Created attachment 32674 [details] failing document Trying to parse this document via Tika. It appears to be a pretty vanilla Word 97 era .doc. It opens correctly in Word for Mac 2011. It's attached. The document is already publicly posted and I grant any rights I have in the document to ASF; I should note that it's part of a publicly-posted dump of emails sent to/from former Florida Gov. Jeb Bush, so I don't hold copyright over it.

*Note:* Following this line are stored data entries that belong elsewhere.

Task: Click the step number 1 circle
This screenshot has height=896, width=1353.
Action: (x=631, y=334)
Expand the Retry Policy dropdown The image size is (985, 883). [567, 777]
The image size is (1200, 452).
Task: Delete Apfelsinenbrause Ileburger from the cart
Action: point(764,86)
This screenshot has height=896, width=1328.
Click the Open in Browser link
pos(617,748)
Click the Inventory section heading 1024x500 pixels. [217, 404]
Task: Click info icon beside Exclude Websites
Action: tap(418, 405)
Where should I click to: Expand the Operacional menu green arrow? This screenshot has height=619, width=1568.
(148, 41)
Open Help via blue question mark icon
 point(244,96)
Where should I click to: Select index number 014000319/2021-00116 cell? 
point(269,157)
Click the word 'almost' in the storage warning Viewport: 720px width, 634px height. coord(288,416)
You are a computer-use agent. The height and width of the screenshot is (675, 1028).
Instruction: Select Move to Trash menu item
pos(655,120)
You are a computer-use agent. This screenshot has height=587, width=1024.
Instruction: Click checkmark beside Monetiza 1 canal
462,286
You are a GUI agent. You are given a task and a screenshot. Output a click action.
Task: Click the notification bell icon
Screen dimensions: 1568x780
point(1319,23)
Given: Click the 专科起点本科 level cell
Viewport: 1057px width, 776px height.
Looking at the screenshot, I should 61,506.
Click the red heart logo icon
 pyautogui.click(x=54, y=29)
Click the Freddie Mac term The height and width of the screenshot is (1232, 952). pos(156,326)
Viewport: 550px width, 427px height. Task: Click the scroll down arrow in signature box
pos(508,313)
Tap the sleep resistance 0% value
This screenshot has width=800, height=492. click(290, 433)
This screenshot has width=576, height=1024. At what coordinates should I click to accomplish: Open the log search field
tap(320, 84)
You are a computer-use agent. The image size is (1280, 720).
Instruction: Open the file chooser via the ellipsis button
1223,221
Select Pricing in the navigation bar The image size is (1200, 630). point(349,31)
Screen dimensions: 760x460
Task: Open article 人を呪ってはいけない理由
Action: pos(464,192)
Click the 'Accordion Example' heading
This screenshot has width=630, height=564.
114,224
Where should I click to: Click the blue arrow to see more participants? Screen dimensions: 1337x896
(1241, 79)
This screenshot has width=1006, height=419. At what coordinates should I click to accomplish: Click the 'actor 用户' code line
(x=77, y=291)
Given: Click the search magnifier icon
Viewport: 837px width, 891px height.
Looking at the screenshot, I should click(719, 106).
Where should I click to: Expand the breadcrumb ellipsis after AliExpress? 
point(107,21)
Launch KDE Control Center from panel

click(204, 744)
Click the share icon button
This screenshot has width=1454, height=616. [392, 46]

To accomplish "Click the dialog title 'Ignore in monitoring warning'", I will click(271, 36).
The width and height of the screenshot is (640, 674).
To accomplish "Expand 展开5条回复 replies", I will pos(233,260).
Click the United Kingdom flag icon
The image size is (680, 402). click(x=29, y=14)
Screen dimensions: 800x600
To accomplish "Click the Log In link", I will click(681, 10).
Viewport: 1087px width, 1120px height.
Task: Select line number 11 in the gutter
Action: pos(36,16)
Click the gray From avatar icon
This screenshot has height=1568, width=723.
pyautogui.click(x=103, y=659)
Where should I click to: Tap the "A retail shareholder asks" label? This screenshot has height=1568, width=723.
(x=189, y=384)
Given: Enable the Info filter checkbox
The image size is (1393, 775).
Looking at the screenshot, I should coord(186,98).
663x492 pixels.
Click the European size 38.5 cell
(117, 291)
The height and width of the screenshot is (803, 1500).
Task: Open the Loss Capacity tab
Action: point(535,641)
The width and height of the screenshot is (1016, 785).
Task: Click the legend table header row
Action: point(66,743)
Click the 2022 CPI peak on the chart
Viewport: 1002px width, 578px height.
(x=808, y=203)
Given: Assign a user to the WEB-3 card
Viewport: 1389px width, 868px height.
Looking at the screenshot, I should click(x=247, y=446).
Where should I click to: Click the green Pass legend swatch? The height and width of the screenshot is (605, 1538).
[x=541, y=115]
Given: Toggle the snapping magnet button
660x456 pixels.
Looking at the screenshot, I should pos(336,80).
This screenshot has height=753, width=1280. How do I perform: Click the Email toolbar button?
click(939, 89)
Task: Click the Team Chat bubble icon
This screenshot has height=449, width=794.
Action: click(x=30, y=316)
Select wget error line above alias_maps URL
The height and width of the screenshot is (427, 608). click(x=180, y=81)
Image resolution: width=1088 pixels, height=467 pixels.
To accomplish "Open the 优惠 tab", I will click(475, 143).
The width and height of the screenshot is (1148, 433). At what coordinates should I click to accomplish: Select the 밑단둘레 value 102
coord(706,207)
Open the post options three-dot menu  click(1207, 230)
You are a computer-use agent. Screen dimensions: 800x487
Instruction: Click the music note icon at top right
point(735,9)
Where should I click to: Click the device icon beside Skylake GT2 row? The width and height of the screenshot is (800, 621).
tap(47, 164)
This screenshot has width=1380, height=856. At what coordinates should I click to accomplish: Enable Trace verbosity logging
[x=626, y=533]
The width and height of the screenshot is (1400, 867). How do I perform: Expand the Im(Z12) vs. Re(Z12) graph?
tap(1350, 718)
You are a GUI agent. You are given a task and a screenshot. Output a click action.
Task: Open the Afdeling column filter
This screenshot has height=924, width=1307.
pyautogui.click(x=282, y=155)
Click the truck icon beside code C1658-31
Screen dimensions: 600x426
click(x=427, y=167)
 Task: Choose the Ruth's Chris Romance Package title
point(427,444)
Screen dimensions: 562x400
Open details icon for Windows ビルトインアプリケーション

This is the POI version of https://issues.apache.org/jira/browse/TIKA-1608 Stacktrace looks like this: $ java -jar /tika-app/target/tika-app-1.9-SNAPSHOT.jar --text 1534-attachment.doc Exception in thread "main" org.apache.tika.exception.TikaException: Unexpected RuntimeException from org.apache.tika.parser.microsoft.OfficeParser@69af0db6 at org.apache.tika.parser.CompositeParser.parse(CompositeParser.java:283) at org.apache.tika.parser.CompositeParser.parse(CompositeParser.java:281) at org.apache.tika.parser.AutoDetectParser.parse(AutoDetectParser.java:120) at org.apache.tika.cli.TikaCLI$OutputType.process(TikaCLI.java:180) at org.apache.tika.cli.TikaCLI.process(TikaCLI.java:477) at org.apache.tika.cli.TikaCLI.main(TikaCLI.java:134) Caused by: java.lang.ArrayIndexOutOfBoundsException at java.lang.System.arraycopy(Native Method) at org.apache.poi.hwpf.model.PAPFormattedDiskPage.getGrpprl(PAPFormattedDiskPage.java:171) at org.apache.poi.hwpf.model.PAPFormattedDiskPage.<init>(PAPFormattedDiskPage.java:101) at org.apache.poi.hwpf.model.OldPAPBinTable.<init>(OldPAPBinTable.java:49) at org.apache.poi.hwpf.HWPFOldDocument.<init>(HWPFOldDocument.java:109) at org.apache.tika.parser.microsoft.WordExtractor.parseWord6(WordExtractor.java:532) at org.apache.tika.parser.microsoft.WordExtractor.parse(WordExtractor.java:84) at org.apache.tika.parser.microsoft.OfficeParser.parse(OfficeParser.java:201) at org.apache.tika.parser.microsoft.OfficeParser.parse(OfficeParser.java:172) at org.apache.tika.parser.CompositeParser.parse(CompositeParser.java:281) ... 5 more
POI detected this as a Word 95 or older file, requiring HWPFOldDocument to read the file. The file claims it is a Microsoft Word 6.0 Document, which is the file format of Word 6.0, released in 1993. [1] [1] https://en.wikipedia.org/wiki/Microsoft_Word#Release_history I got the same error as you in the latest version of POI, 3.16 trunk. I added this failing unit test in r1761873. > java.lang.ArrayIndexOutOfBoundsException > at java.lang.System.arraycopy(Native Method) > at org.apache.poi.hwpf.model.PAPFormattedDiskPage.getGrpprl(PAPFormattedDiskPage.java:171) > at org.apache.poi.hwpf.model.PAPFormattedDiskPage.<init>(PAPFormattedDiskPage.java:101) > at org.apache.poi.hwpf.model.OldPAPBinTable.<init>(OldPAPBinTable.java:49) > at org.apache.poi.hwpf.HWPFOldDocument.<init>(HWPFOldDocument.java:107) > at org.apache.poi.hwpf.HWPFOldDocument.<init>(HWPFOldDocument.java:45) > at org.apache.poi.hwpf.usermodel.TestBugs.test57843(TestBugs.java:911)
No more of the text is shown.